Bez przerwy urlopowej działa szczeciński Bar Mleczny Turysta w Szczecinie i dzień w dzień po pyszne dania w przystępnych cenach ustawiają się nie tylko szczecinianie, ale także turyści. Sława baru już dawno przekroczyła granice stolicy regionu.
- O tym, że można tu smacznie zjeść, wyczytałam już dawno w internetowym przewodniku - mówi spotkana w kolejce do baru pani Małgorzata z Wrocławia. - Jesteśmy z rodziną w drodze do Międzyzdrojów i postanowiliśmy odwiedzić Szczecin. Zawsze planuję wojaże nie tylko pod kątem zwiedzania, ale również sprawdzam, gdzie można smacznie i niedrogo zjeść. Stąd nasza trzecia już wizyta w tej jadłodajni. Dzieci pokochały leniwe!
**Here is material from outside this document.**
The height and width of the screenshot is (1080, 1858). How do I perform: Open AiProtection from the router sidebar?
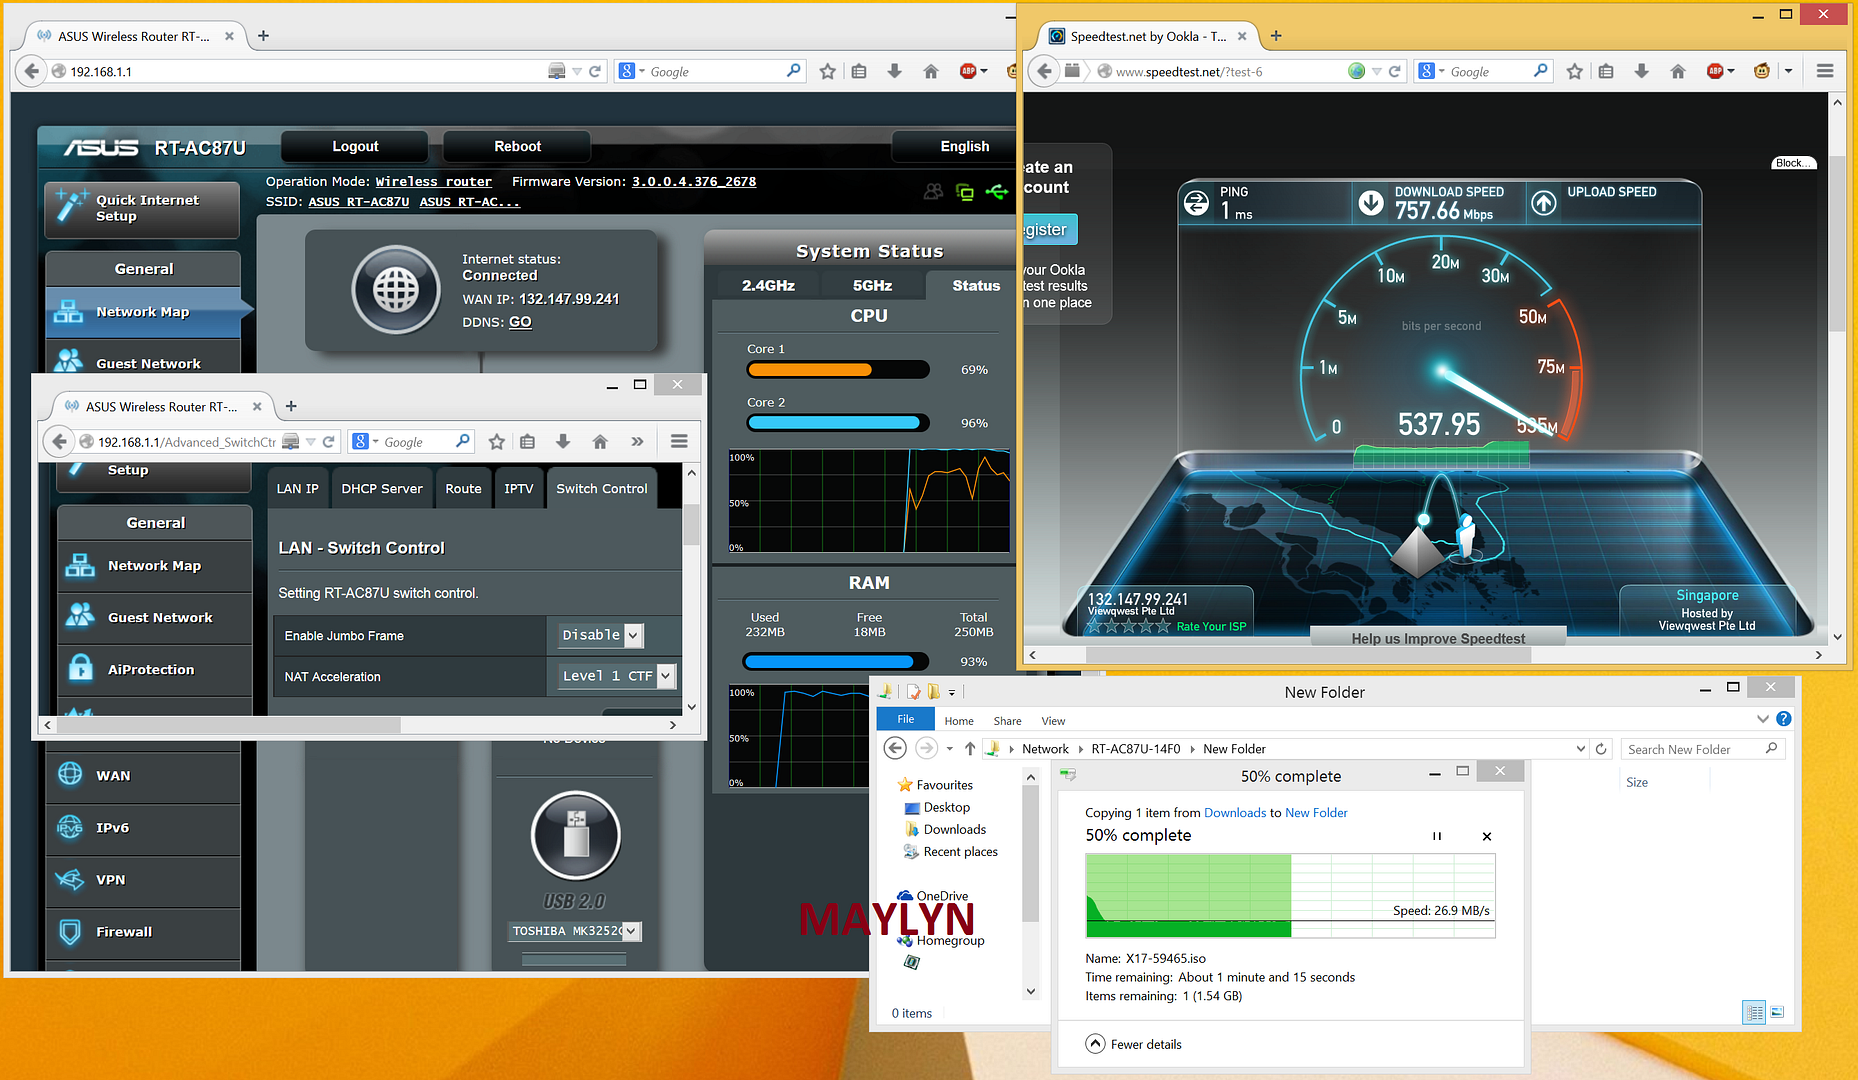150,670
Po schabowe i naleśniki, barszcz czerwony i fasolkę szparagową przyprószoną bułką tartą, ciągną się więc kolejki daleko poza wejście do Turysty. Klienci chwalą, że tu można zjeść jak u mamy, bez kulinarnych eksperymentów a na obiad nie wydać fortuny.
- Ruch mamy ogromny i kolejki w porze obiadowej to codzienność - stwierdza pracownica baru. - Przychodzą do nas całe rodziny, seniorzy, a także wycieczki. Nie zamykamy się teraz na cały miesiąc, jak to dawniej bywało, działamy bez przerwy wakacyjnej.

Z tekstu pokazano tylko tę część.